= TEXT EXCERPT =
┌────────

# Snookin by the light of the meteors



## GTSRGTSR (Nov 10, 2009)

My boys are not fisherman(yet). I am working on it... My oldest says he wants to stay up and watch the meteors after 10 pm. I told him it would be a great time to fish and watch for meteors, and we would see more over the dark sky of the water!!!

We hit the water at 9 and looked around but low tide and no current :-?.
Anyway, made a super nice cast at my favorite spot and handed off the rod(my 11 year old cant cast under a dock!!). It was fish on and then fish in the boat!!! 

1/8 oz jig head with a 4 inch white shad tail. Its my kids first snook so a pic was in order!!









We ended up with 4 fish and pulled hooks on 2 more. Last note- I tried a mirrolure catch 2000 a couple trips ago and I can tell you that lure is great, it flies far, tracks nice and the fish are crazy for it. Geoff Jr caught his 2nd fish on it and the snook ate the whole lure, he wanted it so bad!!! I reached in, got the rear hooks loose from his gills and had a nice release, showing Jr that the fish was ok.










We saw a few meteors, had a good time and maybe I got him hooked on snook!!!


----------



## Swamp (Jul 12, 2010)

Good job! Please get him interested! We need a new generation of torch bearers. Sounds like a great father son experience. So how soon after getting in the truck did he "crash"?


----------

└────────

= RECORDED INFORMATION =
┌────────

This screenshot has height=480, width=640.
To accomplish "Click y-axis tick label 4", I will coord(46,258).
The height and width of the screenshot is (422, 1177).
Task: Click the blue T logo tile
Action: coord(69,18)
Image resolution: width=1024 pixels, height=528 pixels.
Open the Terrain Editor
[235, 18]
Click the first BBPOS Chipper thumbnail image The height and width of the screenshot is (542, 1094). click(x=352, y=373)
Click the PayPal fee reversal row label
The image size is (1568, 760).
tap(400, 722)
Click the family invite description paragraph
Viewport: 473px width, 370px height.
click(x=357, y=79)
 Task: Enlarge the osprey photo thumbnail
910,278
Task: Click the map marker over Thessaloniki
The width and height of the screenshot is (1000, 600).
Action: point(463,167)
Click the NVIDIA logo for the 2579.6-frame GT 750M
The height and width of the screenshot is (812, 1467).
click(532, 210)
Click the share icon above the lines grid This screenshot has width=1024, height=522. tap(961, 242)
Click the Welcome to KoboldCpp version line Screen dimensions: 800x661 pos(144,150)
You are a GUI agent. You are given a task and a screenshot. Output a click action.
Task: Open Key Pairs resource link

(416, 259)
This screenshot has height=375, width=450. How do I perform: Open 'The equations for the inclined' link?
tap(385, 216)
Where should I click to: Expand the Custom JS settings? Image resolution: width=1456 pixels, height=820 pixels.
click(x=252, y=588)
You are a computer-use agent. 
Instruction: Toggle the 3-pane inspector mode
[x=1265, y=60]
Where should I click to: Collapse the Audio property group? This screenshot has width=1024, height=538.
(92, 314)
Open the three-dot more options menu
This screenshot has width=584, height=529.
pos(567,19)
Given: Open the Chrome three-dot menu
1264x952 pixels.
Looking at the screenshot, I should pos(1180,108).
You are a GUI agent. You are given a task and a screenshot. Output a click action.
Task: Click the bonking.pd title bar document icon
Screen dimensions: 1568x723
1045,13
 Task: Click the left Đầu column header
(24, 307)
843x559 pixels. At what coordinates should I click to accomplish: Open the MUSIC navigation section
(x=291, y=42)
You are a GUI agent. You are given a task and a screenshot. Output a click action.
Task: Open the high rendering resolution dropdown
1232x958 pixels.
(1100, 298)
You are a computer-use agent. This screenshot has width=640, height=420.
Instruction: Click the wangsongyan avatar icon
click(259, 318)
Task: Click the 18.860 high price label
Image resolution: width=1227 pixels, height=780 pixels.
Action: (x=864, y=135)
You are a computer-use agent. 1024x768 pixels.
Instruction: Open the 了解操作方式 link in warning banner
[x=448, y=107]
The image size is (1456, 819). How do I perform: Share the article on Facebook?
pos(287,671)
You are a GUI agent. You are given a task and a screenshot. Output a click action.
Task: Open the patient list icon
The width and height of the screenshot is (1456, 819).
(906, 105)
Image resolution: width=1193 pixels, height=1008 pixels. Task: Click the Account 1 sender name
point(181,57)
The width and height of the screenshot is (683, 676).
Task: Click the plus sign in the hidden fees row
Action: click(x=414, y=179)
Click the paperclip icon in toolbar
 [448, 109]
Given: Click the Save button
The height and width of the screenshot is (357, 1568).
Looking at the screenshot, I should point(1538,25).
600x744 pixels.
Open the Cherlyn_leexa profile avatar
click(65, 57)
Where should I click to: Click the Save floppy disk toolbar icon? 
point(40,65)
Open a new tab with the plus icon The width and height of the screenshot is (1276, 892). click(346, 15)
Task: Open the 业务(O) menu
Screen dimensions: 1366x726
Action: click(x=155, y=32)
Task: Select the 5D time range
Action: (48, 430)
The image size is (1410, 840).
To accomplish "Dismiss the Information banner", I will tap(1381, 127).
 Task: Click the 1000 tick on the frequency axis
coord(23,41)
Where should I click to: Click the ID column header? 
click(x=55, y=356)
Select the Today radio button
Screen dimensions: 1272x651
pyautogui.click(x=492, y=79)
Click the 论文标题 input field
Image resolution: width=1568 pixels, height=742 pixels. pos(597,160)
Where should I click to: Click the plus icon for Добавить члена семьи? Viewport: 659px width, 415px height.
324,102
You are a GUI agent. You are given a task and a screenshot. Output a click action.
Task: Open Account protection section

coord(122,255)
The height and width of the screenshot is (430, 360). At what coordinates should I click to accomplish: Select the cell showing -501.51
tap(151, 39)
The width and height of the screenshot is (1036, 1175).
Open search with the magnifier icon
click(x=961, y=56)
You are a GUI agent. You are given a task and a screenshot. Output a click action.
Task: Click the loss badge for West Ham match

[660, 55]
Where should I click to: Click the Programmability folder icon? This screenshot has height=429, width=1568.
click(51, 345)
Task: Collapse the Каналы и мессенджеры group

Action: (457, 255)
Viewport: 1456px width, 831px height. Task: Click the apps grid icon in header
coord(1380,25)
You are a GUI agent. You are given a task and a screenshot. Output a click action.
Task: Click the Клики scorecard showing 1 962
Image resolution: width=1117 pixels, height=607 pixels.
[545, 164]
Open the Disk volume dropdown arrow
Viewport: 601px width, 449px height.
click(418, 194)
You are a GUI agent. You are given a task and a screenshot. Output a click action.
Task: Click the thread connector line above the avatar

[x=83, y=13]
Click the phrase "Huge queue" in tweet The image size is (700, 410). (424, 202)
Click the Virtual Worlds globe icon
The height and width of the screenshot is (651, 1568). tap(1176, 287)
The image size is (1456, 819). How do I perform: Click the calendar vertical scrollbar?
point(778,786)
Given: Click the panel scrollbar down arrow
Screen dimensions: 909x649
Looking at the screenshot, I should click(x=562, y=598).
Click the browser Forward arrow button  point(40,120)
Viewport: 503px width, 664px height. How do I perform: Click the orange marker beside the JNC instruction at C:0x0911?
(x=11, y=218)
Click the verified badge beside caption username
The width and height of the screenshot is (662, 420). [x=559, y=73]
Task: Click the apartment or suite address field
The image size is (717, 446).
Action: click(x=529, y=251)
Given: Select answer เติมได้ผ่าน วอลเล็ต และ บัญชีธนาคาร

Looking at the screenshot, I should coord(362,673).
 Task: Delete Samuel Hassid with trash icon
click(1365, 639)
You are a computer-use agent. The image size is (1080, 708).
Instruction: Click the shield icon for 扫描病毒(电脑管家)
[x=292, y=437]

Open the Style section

└────────

= GOAL =
Echo the whole snook fishing thread word for word. The rows play no part in what comes next.

= EXERCISE RESULT =
# Snookin by the light of the meteors



## GTSRGTSR (Nov 10, 2009)

My boys are not fisherman(yet). I am working on it... My oldest says he wants to stay up and watch the meteors after 10 pm. I told him it would be a great time to fish and watch for meteors, and we would see more over the dark sky of the water!!!

We hit the water at 9 and looked around but low tide and no current :-?.
Anyway, made a super nice cast at my favorite spot and handed off the rod(my 11 year old cant cast under a dock!!). It was fish on and then fish in the boat!!! 

1/8 oz jig head with a 4 inch white shad tail. Its my kids first snook so a pic was in order!!









We ended up with 4 fish and pulled hooks on 2 more. Last note- I tried a mirrolure catch 2000 a couple trips ago and I can tell you that lure is great, it flies far, tracks nice and the fish are crazy for it. Geoff Jr caught his 2nd fish on it and the snook ate the whole lure, he wanted it so bad!!! I reached in, got the rear hooks loose from his gills and had a nice release, showing Jr that the fish was ok.










We saw a few meteors, had a good time and maybe I got him hooked on snook!!!


----------



## Swamp (Jul 12, 2010)

Good job! Please get him interested! We need a new generation of torch bearers. Sounds like a great father son experience. So how soon after getting in the truck did he "crash"?


----------